The Prime Minister should certainly make a move to secure the rights of women. Let him prohibit alcohol, the greatest evil in the society that has deprived women of love, protection and support she deserves. Ban the movies that portray women as item girls wherein they are reduced to a mere object of seducing affluent and powerful men. Stop the ads of cosmetics that bring down the morale of women while showing her that she can be successful only when her skin is fair. Eliminate the red light areas, emancipate women from sex slavery and rehabilitate her. There was a time when Shweta Basu of ‘Kahaani Ghar Ghar Kii’ fame was caught in a sex racket along with noted businessmen of Mumbai.

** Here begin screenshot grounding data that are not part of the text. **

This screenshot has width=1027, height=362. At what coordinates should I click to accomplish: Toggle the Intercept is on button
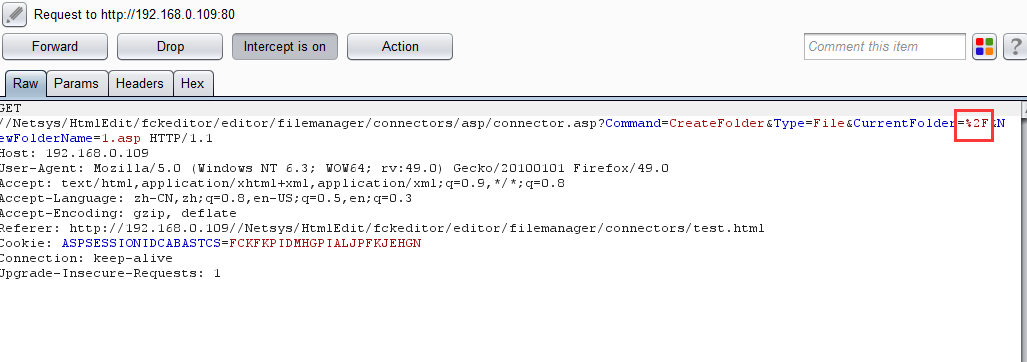[284, 46]
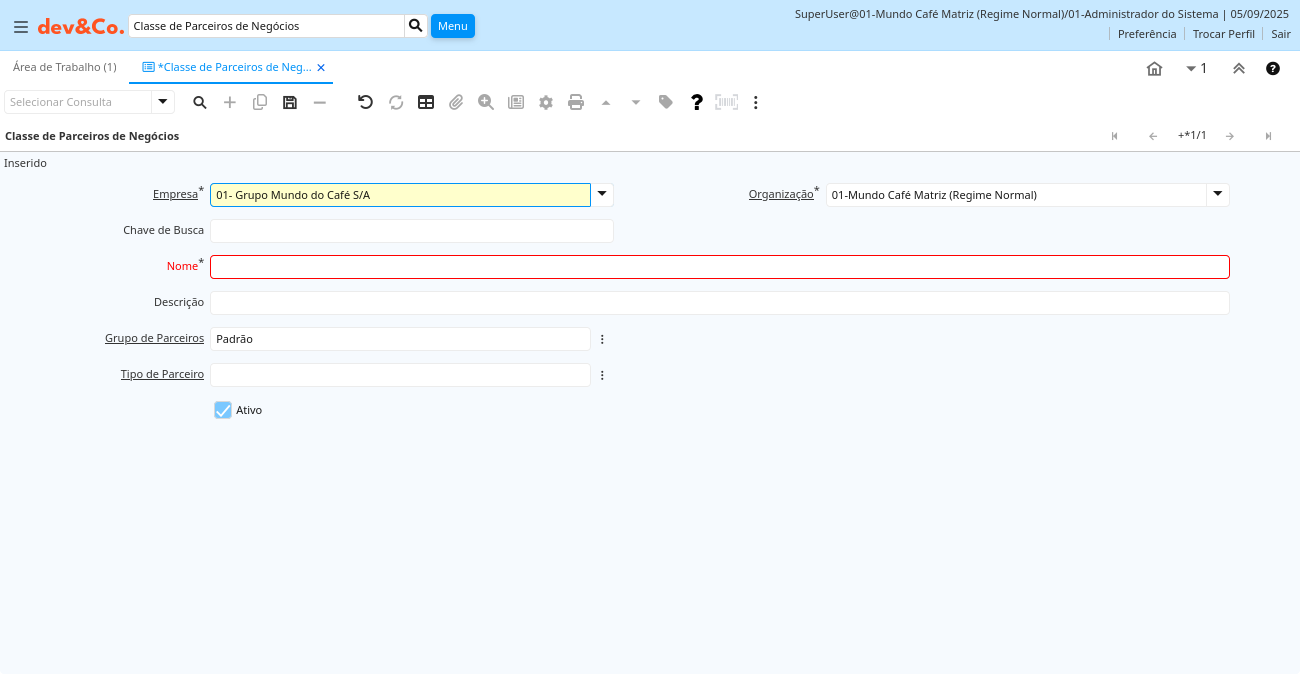Open the Organização dropdown arrow
Image resolution: width=1300 pixels, height=674 pixels.
click(1217, 195)
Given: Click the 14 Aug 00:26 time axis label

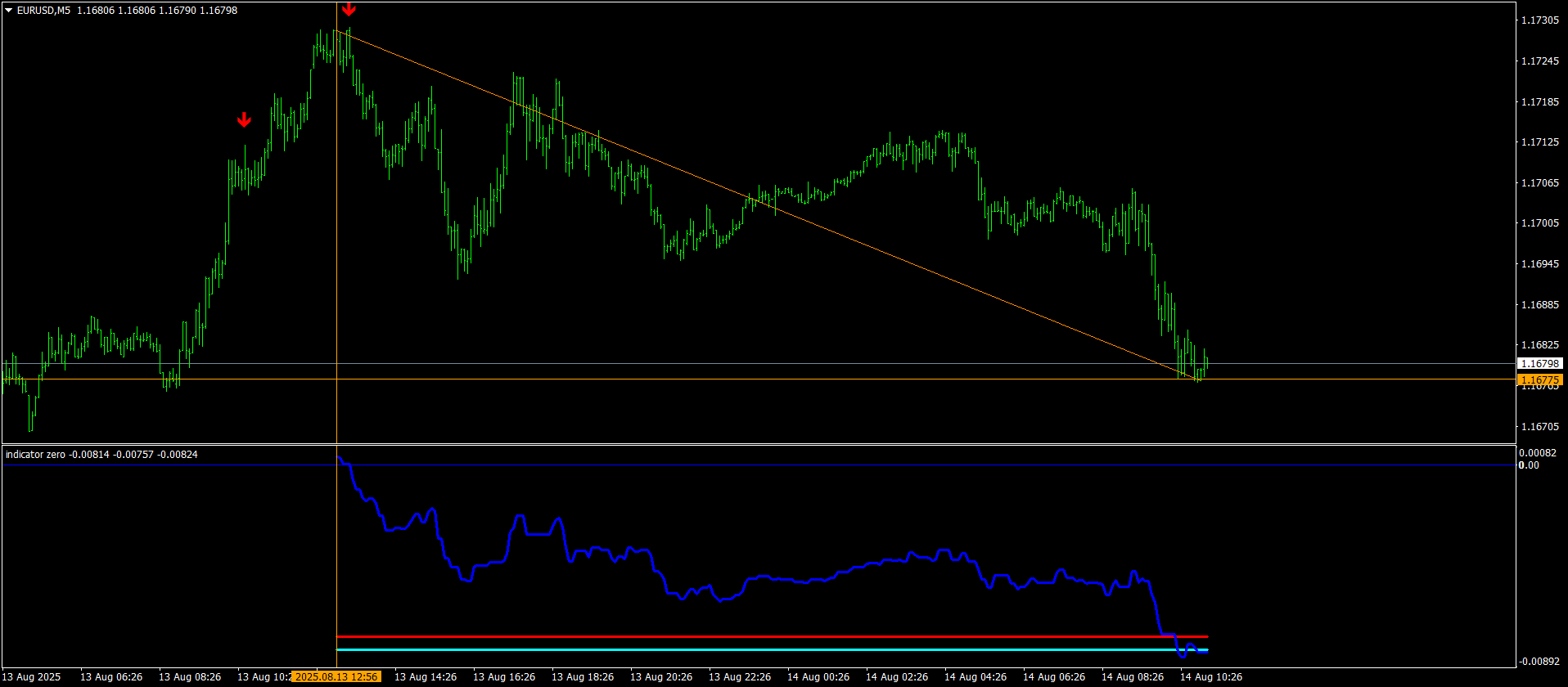Looking at the screenshot, I should (x=818, y=677).
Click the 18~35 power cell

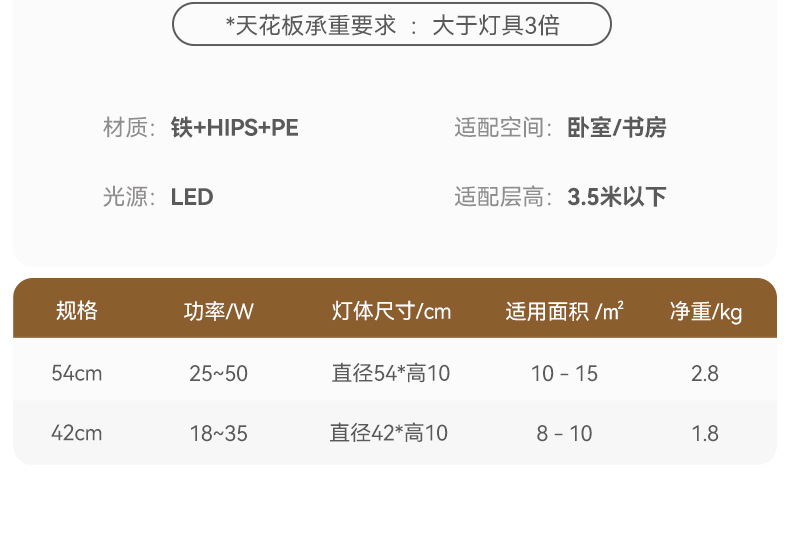(x=219, y=434)
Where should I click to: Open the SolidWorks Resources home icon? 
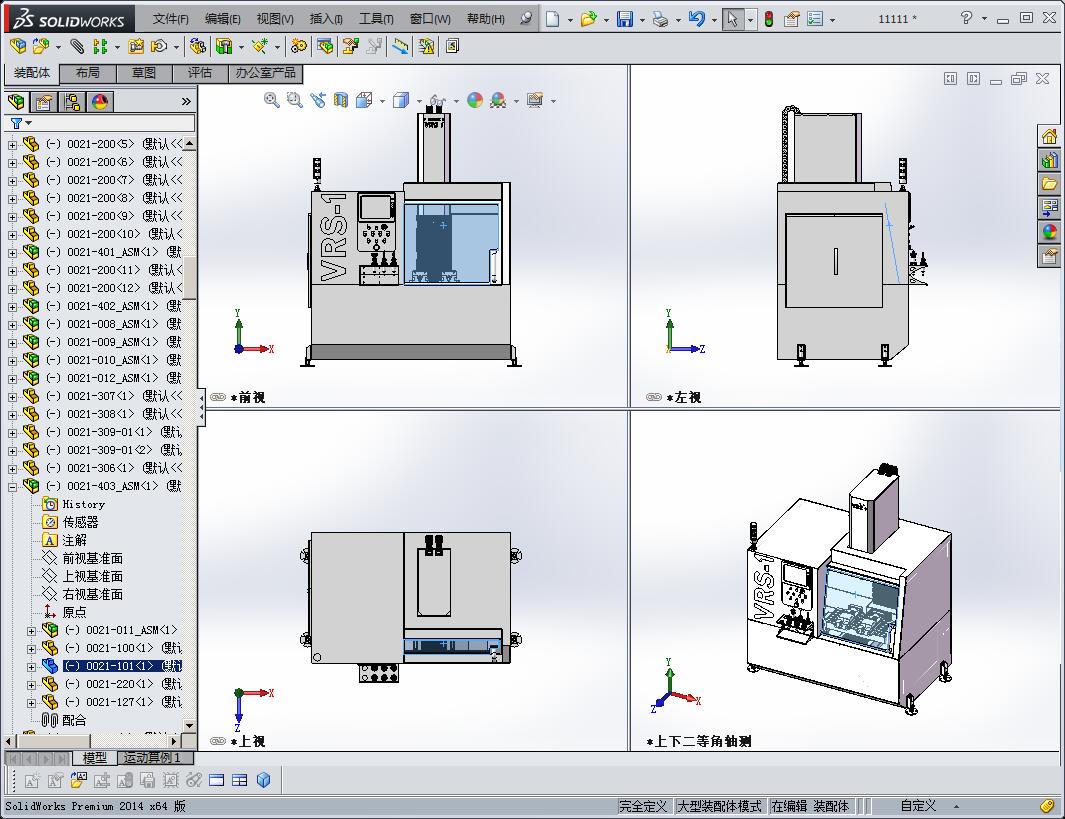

While Shweta’s name was swayed everywhere, the noted Mumbai businessmen are still unknown!
Islam as a way of life has given a practical approach for marriage laws. As a very natural phenomenon when either of the couple finds it difficult to move on in the relationship, they are given a right to terminate the marriage. Why has this right being used to meet evil ends? While men have right to terminate the marriage women too have it. In fact Islam has given its woman another special right called ‘Fasq’ wherein she can declare the termination of her marriage if her husband has estranged her for a long time. Our Prime Minister should know that so many estranged wives in our country would have really benefitted out of this exemplary law!
The problem is that women aren't aware of their rights. The so called emancipators should initiate a campaign to educate women of their lawful rights. Nothing can be gained by crying foul about the rights of women in a particular community alone. Instead, a survey should be conducted to ascertain the number of abrupt and unlawful divorces, child marriages and polygamy being practiced by different communities in our country. This will help the elevation of the status of woman. Otherwise everything is clearly seen as selfish motives of the opportunists of our time.
Now when there is an outcry about the Muslim Personal Law and our biased media is demonizing the Islamic laws they miserably fail to show that every day Muslim women in different parts of India are coming out in thousands to demonstrate against the Uniform Civil Code, favouring the Islamic Shariah. An extensive signature campaign is carried out by Muslim women and memorandums are submitted regarding the same.
The status of women in Islam is very high. Islam has given them rights that beautifully compliment their duties. There does exist a gap between the rights of women defined in the Qur'an, and that which is prevalent in the Muslim world. However, portraying Muslim women as ignorant, oppressed, regressive and submissive are stereotypical and do no justice to the large number of Muslim women who have firm conviction to the Islamic concepts which ensures their sense of self-fulfillment.